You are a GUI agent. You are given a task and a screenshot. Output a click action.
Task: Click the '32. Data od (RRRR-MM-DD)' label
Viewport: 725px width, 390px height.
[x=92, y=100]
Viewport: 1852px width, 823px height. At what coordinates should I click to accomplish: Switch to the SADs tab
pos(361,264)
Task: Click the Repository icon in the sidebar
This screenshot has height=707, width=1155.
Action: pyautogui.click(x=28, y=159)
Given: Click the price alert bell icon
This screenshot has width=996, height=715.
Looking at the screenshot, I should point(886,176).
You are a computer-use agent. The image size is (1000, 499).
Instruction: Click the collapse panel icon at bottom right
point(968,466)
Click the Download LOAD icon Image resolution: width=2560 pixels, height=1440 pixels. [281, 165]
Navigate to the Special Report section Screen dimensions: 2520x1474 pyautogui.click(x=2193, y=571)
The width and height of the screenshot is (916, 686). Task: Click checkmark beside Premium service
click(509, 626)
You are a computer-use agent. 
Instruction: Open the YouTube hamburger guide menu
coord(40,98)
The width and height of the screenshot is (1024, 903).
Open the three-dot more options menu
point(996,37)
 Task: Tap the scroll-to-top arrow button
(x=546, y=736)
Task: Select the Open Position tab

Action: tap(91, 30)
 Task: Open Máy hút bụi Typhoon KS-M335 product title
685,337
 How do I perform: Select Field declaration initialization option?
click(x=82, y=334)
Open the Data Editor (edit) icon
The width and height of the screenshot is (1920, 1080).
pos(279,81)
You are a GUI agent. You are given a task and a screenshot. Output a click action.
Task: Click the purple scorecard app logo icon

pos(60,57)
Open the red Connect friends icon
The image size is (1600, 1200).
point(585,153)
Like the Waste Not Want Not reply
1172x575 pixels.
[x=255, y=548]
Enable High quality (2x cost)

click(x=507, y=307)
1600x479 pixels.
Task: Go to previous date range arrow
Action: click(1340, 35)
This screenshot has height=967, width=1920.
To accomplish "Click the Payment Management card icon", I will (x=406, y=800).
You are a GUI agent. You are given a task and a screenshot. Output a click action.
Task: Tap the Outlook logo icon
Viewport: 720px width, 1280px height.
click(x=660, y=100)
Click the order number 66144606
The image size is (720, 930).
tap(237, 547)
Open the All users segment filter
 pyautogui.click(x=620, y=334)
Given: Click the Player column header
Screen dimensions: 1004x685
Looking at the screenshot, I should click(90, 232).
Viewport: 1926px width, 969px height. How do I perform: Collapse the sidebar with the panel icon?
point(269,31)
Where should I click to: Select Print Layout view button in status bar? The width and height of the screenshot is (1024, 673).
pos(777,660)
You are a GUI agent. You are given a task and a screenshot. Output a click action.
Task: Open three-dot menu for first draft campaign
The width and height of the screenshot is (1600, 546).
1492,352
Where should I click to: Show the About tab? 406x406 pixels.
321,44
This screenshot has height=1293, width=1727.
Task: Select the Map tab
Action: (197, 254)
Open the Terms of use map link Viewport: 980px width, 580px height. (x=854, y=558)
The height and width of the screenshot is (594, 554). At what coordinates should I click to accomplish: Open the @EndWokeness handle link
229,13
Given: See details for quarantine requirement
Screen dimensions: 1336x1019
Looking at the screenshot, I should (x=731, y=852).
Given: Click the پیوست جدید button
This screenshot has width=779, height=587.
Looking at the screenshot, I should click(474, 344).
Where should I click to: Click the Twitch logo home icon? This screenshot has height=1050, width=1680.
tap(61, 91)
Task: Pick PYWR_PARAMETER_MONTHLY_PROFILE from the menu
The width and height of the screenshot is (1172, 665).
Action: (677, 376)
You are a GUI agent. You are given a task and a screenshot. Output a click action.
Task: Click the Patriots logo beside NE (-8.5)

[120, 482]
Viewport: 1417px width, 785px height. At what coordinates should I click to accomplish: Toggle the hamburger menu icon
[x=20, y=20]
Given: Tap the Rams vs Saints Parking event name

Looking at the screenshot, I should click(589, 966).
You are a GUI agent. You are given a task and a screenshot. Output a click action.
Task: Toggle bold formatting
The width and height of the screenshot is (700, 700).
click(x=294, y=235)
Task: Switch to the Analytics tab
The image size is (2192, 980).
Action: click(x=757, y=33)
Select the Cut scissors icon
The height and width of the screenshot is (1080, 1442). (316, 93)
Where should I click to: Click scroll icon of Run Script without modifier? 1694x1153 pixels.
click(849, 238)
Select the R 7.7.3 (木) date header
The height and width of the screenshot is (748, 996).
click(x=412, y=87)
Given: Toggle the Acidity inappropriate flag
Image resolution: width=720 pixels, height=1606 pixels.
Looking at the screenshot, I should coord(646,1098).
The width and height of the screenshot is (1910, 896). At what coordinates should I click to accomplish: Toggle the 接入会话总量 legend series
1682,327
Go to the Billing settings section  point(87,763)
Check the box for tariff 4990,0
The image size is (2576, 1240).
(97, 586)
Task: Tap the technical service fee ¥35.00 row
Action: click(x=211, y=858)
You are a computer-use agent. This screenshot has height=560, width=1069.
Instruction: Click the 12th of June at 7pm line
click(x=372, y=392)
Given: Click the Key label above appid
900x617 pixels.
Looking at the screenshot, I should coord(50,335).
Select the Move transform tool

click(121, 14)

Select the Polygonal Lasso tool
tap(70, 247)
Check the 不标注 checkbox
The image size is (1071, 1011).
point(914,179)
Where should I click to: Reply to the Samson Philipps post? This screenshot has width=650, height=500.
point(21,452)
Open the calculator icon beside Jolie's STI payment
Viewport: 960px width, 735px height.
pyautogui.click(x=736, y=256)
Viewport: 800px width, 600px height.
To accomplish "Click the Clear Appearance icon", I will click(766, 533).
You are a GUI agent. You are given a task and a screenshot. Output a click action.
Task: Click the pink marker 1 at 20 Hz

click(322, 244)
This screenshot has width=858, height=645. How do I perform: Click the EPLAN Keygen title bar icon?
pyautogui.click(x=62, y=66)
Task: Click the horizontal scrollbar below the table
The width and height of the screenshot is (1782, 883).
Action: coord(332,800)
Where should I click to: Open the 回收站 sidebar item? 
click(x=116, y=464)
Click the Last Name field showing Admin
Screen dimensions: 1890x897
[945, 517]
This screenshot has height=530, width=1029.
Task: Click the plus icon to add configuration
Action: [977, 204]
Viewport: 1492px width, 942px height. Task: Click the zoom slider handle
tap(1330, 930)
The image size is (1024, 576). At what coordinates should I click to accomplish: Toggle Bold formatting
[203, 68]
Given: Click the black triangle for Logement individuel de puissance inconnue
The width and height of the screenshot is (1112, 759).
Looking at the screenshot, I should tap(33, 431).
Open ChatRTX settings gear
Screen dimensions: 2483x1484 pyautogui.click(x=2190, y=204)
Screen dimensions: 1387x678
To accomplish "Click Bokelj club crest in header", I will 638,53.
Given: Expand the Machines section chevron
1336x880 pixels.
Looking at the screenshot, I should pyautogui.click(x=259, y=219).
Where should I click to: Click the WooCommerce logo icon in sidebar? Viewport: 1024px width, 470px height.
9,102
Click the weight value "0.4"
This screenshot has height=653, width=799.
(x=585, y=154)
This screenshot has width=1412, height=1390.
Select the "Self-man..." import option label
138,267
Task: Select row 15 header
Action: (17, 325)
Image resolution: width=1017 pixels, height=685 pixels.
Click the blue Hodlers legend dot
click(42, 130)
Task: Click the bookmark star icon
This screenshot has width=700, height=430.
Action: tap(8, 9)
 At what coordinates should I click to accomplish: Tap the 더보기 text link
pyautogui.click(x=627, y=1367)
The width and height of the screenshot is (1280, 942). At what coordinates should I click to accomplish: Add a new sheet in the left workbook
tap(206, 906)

- - - -

#### WHAT THE EXERCISE ASKS:
Rewrite the lines of the records beginning with the line that contains "The width and height of the screenshot is (1024, 903)." and continuing through the line that contains "Action: tap(91, 30)", substituting "back-to-top" for "scroll-to-top" and leaving everything else unchanged.

#### CORRECT RESPONSE:
The width and height of the screenshot is (1024, 903).
Open the three-dot more options menu
point(996,37)
 Task: Tap the back-to-top arrow button
(x=546, y=736)
Task: Select the Open Position tab

Action: tap(91, 30)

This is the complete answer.